Items listed in a dataset:

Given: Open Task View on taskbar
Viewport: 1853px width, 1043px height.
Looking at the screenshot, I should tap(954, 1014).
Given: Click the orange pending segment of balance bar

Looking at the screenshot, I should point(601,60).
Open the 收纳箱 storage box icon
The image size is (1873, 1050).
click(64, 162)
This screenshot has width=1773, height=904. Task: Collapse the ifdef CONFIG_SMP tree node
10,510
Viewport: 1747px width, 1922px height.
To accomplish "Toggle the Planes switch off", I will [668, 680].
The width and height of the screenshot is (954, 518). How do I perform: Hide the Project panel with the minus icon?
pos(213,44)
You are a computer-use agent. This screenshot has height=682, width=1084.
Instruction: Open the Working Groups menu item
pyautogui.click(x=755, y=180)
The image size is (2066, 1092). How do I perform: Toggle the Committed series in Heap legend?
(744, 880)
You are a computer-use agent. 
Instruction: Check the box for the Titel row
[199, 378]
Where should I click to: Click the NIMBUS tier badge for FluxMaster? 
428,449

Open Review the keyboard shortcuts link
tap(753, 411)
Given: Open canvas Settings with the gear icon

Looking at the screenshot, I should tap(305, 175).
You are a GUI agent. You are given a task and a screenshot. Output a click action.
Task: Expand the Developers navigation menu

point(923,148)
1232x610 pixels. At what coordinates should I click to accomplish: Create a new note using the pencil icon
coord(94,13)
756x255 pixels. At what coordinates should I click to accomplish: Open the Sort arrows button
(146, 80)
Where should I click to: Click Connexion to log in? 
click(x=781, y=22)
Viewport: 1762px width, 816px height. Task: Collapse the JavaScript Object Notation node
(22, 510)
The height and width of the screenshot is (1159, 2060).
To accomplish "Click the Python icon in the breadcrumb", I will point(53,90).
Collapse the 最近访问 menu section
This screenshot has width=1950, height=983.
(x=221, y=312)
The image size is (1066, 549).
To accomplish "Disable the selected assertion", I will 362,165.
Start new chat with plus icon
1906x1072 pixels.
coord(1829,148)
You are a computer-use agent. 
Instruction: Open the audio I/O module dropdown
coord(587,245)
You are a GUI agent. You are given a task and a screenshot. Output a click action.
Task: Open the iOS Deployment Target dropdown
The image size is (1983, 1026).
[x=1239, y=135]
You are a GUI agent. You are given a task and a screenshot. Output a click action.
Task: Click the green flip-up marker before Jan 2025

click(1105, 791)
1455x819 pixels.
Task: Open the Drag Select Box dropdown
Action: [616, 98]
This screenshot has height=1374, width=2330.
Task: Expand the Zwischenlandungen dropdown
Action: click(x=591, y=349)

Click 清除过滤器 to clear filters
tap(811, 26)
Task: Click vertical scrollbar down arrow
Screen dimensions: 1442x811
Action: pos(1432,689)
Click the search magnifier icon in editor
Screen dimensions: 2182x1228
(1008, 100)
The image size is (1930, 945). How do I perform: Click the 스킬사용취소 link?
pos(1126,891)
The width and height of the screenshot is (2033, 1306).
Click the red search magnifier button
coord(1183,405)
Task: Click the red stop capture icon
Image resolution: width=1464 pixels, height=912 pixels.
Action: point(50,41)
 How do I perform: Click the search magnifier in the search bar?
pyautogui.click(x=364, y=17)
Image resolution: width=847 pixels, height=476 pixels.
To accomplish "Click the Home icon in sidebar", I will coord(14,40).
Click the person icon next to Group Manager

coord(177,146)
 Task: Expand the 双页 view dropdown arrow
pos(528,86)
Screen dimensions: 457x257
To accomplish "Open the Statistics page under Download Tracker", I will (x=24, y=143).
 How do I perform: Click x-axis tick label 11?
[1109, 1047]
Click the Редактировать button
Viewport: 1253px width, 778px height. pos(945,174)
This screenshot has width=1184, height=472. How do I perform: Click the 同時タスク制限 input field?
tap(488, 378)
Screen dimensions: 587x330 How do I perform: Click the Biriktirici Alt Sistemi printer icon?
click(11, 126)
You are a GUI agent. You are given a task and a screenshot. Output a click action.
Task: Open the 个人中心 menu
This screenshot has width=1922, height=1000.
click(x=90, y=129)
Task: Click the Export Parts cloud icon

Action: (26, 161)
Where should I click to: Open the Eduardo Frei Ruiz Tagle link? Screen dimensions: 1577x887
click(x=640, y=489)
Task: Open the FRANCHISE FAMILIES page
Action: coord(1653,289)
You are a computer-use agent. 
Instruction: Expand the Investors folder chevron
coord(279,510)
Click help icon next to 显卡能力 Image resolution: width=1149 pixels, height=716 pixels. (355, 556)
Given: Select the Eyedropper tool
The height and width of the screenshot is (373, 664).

- Aim of the task: All of the data above needs to be set down again exactly. Include every line.

- Your solution:
Given: Open Task View on taskbar
Viewport: 1853px width, 1043px height.
Looking at the screenshot, I should tap(954, 1014).
Given: Click the orange pending segment of balance bar

Looking at the screenshot, I should point(601,60).
Open the 收纳箱 storage box icon
The image size is (1873, 1050).
click(64, 162)
This screenshot has width=1773, height=904. Task: Collapse the ifdef CONFIG_SMP tree node
10,510
Viewport: 1747px width, 1922px height.
To accomplish "Toggle the Planes switch off", I will [668, 680].
The width and height of the screenshot is (954, 518). How do I perform: Hide the Project panel with the minus icon?
pos(213,44)
You are a computer-use agent. This screenshot has height=682, width=1084.
Instruction: Open the Working Groups menu item
pyautogui.click(x=755, y=180)
The image size is (2066, 1092). How do I perform: Toggle the Committed series in Heap legend?
(744, 880)
You are a computer-use agent. 
Instruction: Check the box for the Titel row
[199, 378]
Where should I click to: Click the NIMBUS tier badge for FluxMaster? 
428,449

Open Review the keyboard shortcuts link
tap(753, 411)
Given: Open canvas Settings with the gear icon

Looking at the screenshot, I should tap(305, 175).
You are a GUI agent. You are given a task and a screenshot. Output a click action.
Task: Expand the Developers navigation menu

point(923,148)
1232x610 pixels. At what coordinates should I click to accomplish: Create a new note using the pencil icon
coord(94,13)
756x255 pixels. At what coordinates should I click to accomplish: Open the Sort arrows button
(146, 80)
Where should I click to: Click Connexion to log in? 
click(x=781, y=22)
Viewport: 1762px width, 816px height. Task: Collapse the JavaScript Object Notation node
(22, 510)
The height and width of the screenshot is (1159, 2060).
To accomplish "Click the Python icon in the breadcrumb", I will point(53,90).
Collapse the 最近访问 menu section
This screenshot has width=1950, height=983.
(x=221, y=312)
The image size is (1066, 549).
To accomplish "Disable the selected assertion", I will 362,165.
Start new chat with plus icon
1906x1072 pixels.
coord(1829,148)
You are a computer-use agent. 
Instruction: Open the audio I/O module dropdown
coord(587,245)
You are a GUI agent. You are given a task and a screenshot. Output a click action.
Task: Open the iOS Deployment Target dropdown
The image size is (1983, 1026).
[x=1239, y=135]
You are a GUI agent. You are given a task and a screenshot. Output a click action.
Task: Click the green flip-up marker before Jan 2025

click(1105, 791)
1455x819 pixels.
Task: Open the Drag Select Box dropdown
Action: [616, 98]
This screenshot has height=1374, width=2330.
Task: Expand the Zwischenlandungen dropdown
Action: click(x=591, y=349)

Click 清除过滤器 to clear filters
tap(811, 26)
Task: Click vertical scrollbar down arrow
Screen dimensions: 1442x811
Action: pos(1432,689)
Click the search magnifier icon in editor
Screen dimensions: 2182x1228
(1008, 100)
The image size is (1930, 945). How do I perform: Click the 스킬사용취소 link?
pos(1126,891)
The width and height of the screenshot is (2033, 1306).
Click the red search magnifier button
coord(1183,405)
Task: Click the red stop capture icon
Image resolution: width=1464 pixels, height=912 pixels.
Action: point(50,41)
 How do I perform: Click the search magnifier in the search bar?
pyautogui.click(x=364, y=17)
Image resolution: width=847 pixels, height=476 pixels.
To accomplish "Click the Home icon in sidebar", I will coord(14,40).
Click the person icon next to Group Manager

coord(177,146)
 Task: Expand the 双页 view dropdown arrow
pos(528,86)
Screen dimensions: 457x257
To accomplish "Open the Statistics page under Download Tracker", I will (x=24, y=143).
 How do I perform: Click x-axis tick label 11?
[1109, 1047]
Click the Редактировать button
Viewport: 1253px width, 778px height. pos(945,174)
This screenshot has width=1184, height=472. How do I perform: Click the 同時タスク制限 input field?
tap(488, 378)
Screen dimensions: 587x330 How do I perform: Click the Biriktirici Alt Sistemi printer icon?
click(11, 126)
You are a GUI agent. You are given a task and a screenshot. Output a click action.
Task: Open the 个人中心 menu
This screenshot has width=1922, height=1000.
click(x=90, y=129)
Task: Click the Export Parts cloud icon

Action: (26, 161)
Where should I click to: Open the Eduardo Frei Ruiz Tagle link? Screen dimensions: 1577x887
click(x=640, y=489)
Task: Open the FRANCHISE FAMILIES page
Action: coord(1653,289)
You are a computer-use agent. 
Instruction: Expand the Investors folder chevron
coord(279,510)
Click help icon next to 显卡能力 Image resolution: width=1149 pixels, height=716 pixels. (355, 556)
Given: Select the Eyedropper tool
The height and width of the screenshot is (373, 664).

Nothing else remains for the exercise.